In the Oct4 experiment, the embryos were donated by couples who had conceived via in vitro fertilization and would have otherwise been discarded, as surplus embryos are often created in IVF to increase the odds of successfully conceiving a child. Given the severity of the loss of the Oct4 gene, they never would have developed into human beings, anyway.
As gene-editing techniques progress, the ethics of editing embryonic DNA will come more into play. Most scientists argue that at this time, no one should proceed if the embryo will go on to fully develop and be born. This proscription even includes gene editing that might cure a life-threatening genetic disease. Why? The arguments include the continuing, high failure rate when even the best gene-editing techniques are applied, and the dangers of edits occurring at off-target locations in the genome. Both could result in birth defects or unintended consequences for the human germline — the genetic material that is heritable from one generation to the next.
These views are consistent with a report from an international committee convened by the U.S. National Academy of Sciences and the National Academy of Medicine in Washington, D.C., which argues that the technology for human genome editing is not yet sophisticated enough to allow the editing of genes that can be passed on to offspring.

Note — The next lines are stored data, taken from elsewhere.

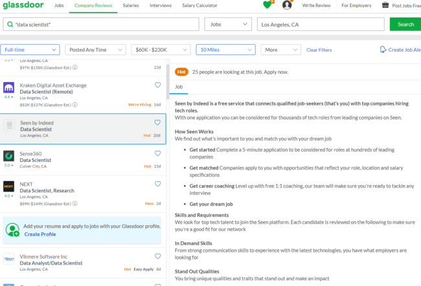The height and width of the screenshot is (286, 421).
Task: Open the notifications heart icon in header
Action: (x=267, y=5)
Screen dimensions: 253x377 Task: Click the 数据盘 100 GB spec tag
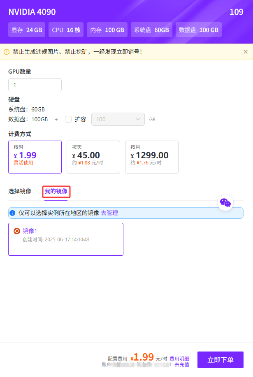tap(199, 30)
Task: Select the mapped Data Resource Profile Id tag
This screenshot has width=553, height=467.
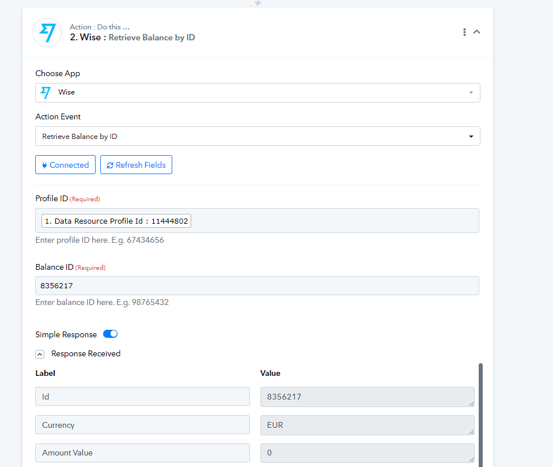Action: click(x=116, y=221)

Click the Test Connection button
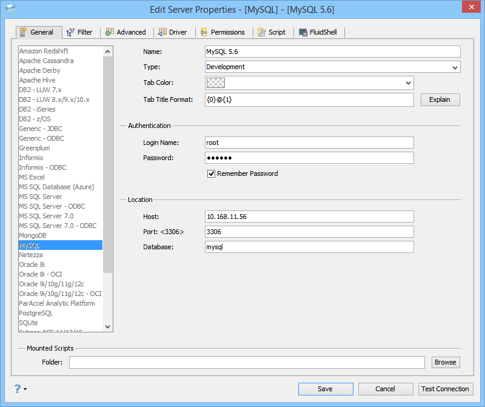[x=445, y=389]
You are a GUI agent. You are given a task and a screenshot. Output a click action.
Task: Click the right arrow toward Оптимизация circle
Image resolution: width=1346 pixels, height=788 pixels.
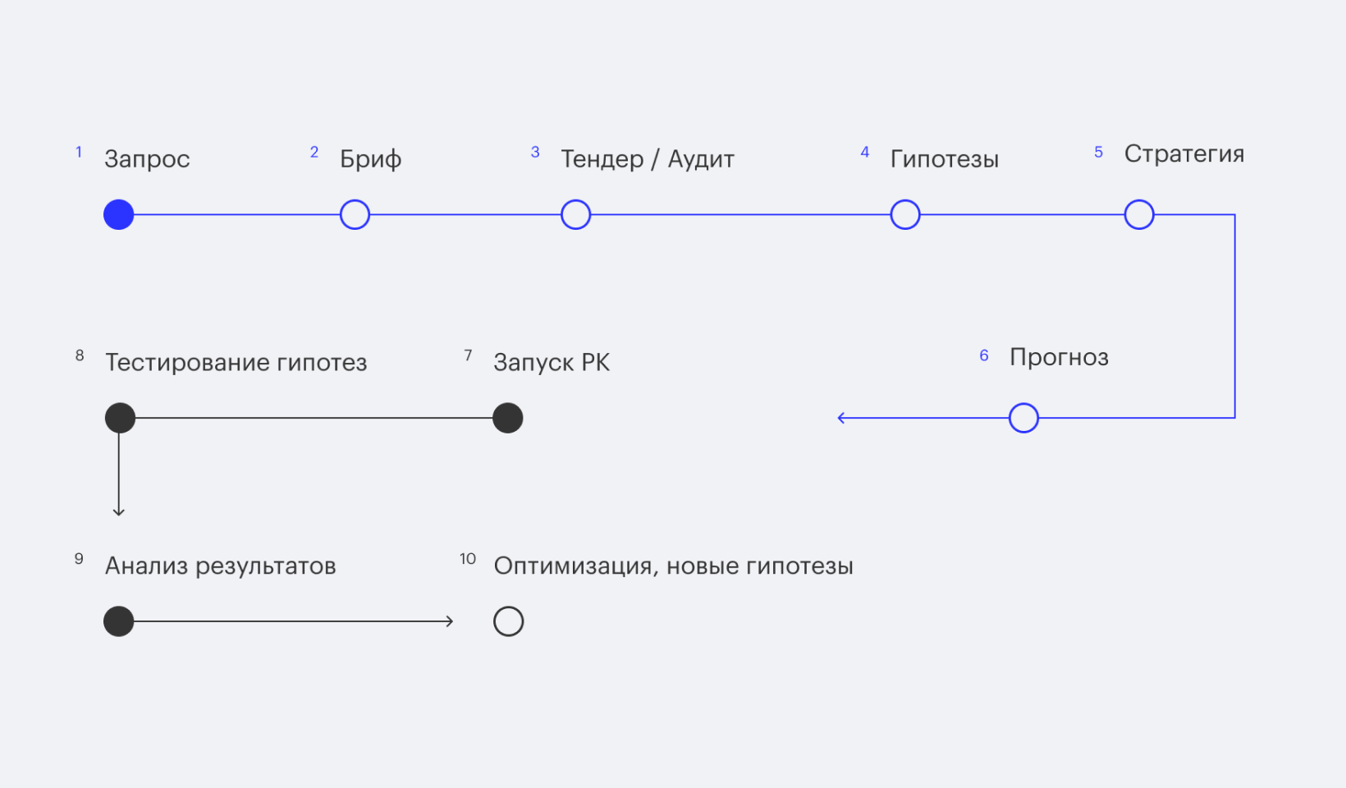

When the technology is ready, the NAS says, it should only be allowed under very specific circumstances, such as a case of both parents who have a genetic disease and want to conceive a child. (Here is a pro vs con discussion of human genome editing from Science.)
But the fact is, like it or not, scientists now have the ability to edit the genes in a human fertilized egg. As capabilities increase, so will the moral stakes. The questions could soon be : When is it okay to fix broken genes in order to prevent life-threatening genetic diseases? And when is it not?
As CRISPR-Cas9 pioneer Jennifer Doudna has counseled, the ethical debates need to be kept current with the rapidly progressing technology.